C’est une histoire des intellectuels, un saga judiciaire sensationnel qui étale la létalité des hommes politiques congolais face aux biens publics, aux intérêts communs et la réputation de la république une fois nommé dans un poste de responsabilité dans les institutions ou entreprises publiques.

Disons le clairement que tous sont pareils. Ce sont des pères de famille qui ont juste du mal à vivre de leurs salaires mensuels, de leurs primes de prestations de services publics, et de leurs avantages liés aux fonctions occupées. Donc ce sont des oiseaux de même plumage.

Mais il s’agit, Vital Kamerhe, le chef d’orchestre d’un braquage des deniers publics sous le label d’un programme d’urgence dit de 100 jours initié peut-être par notre chef de l’État selon ses propres dire en insistant même qu’il aurait agit sous instructions de ce dernier via des annotations non pas écrites mais sur un simple discours à la nation.

C’est ça qui étonne l’opinion nationale de voir un intellectuel, paralysant tout un gouvernement et entreprises publiques pour agir en monarque ou duc de Kinshasa en manipulant la chaîne de dépense nationale.

Il est question de prouver sa culpabilité, sa létalité, sa ruse, sa manipulation et bien mauvaise foi dans cette affaire qui choc la nation. Revenons pièces contre pièces sur la plaidoirie du professeur Me Dieudonné Kaluba du 11 juin pour comprendre pourquoi ce monsieur n’y échappera pas à la condamnation ce samedi 20 juin 2020.

La plaidoirie historique du Professeur Me Dieudonné Kaluba Dibwa.

Je vous laisse lire le texte de la plaidoire de Maître Dieudonné Kaluba Dibwa, rendu par le journal le Phare. Une plaidoire qui va restée dans l’imaginaire collectif des praticiens du droit que nous sommes. Il faut noter que l’infraction de détournement de deniers publics ne s’analyse pas comme l’infraction de vol, d’abus de confiance ou comme j’attends certains dire, comme Vital Kamerhe lui-même, personne n’a prouvé que x montant a été transféré des comptes de l’Etat ou de SAMIBO Sarl vers ou dans celui de Vital Kamerhe ou Jammal a remis x sommes d’argents à VK, comme nous l’avons démontré dans l’un des nos posts, le détournement est une infractions des intellectuels, ils construisent des moyens, stratégies et actes pour arriver à cette fin sans que célà soit considéré necéssairement comme ilégal.

Cette plaidoirie démontre cette entreprise criminelle dont l’objectif était de faire disparaitre des sommes importantes au profit des personnes actrices de cette entreprise savament orchéstrée.

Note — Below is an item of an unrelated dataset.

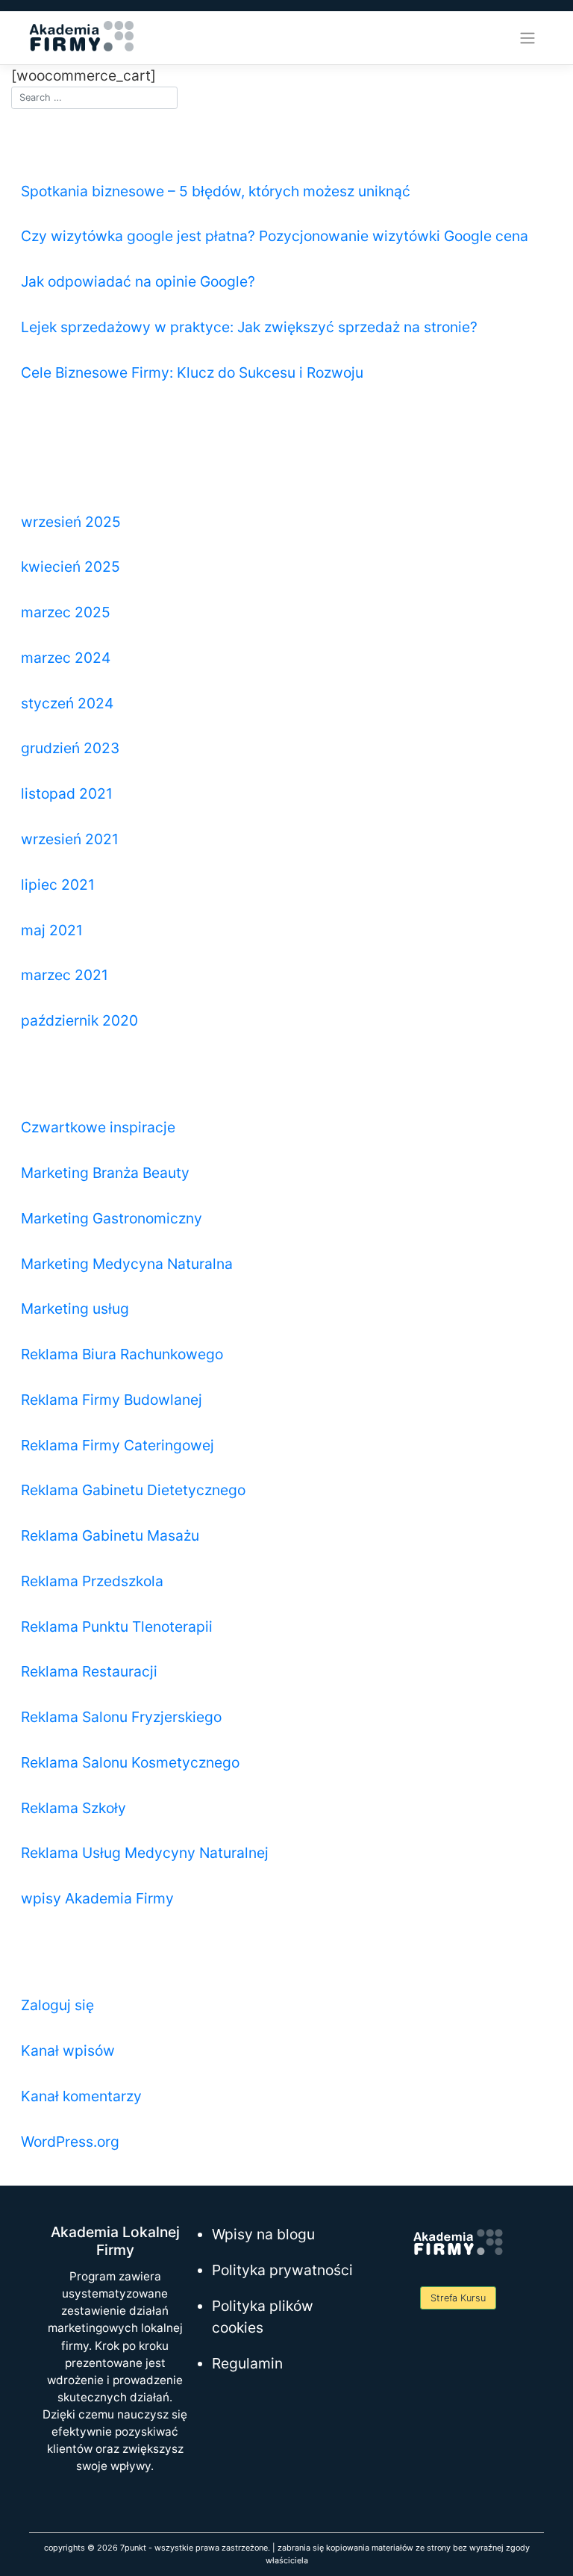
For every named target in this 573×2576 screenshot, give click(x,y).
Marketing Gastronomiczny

1. Le malentendu théorique

Il y a le tribunal qui vient d’être convaincu ou qui dit qu’il l’est déjà. En tout cas qui a sa religion éclairée. Il y a cette opinion publique qui nous suit de part et d’autre. Et toute la stratégie de la défense consiste à confondre ces deux auditoires. Or moi comme avocat de profession, et comme eux d’ailleurs car ce sont d’excellents confrères, nous savons que seul le juge doit être convaincu.

Voilà pourquoi moi je me suis préparé à venir convaincre le juge, pas l’opinion publique. L’opinion, oui, mais l’opinion intéresse l’homme politique et non l’avocat, non la défense, et non les acteurs judiciaires dans cette audience. C’est un malentendu qu’il fallait lever.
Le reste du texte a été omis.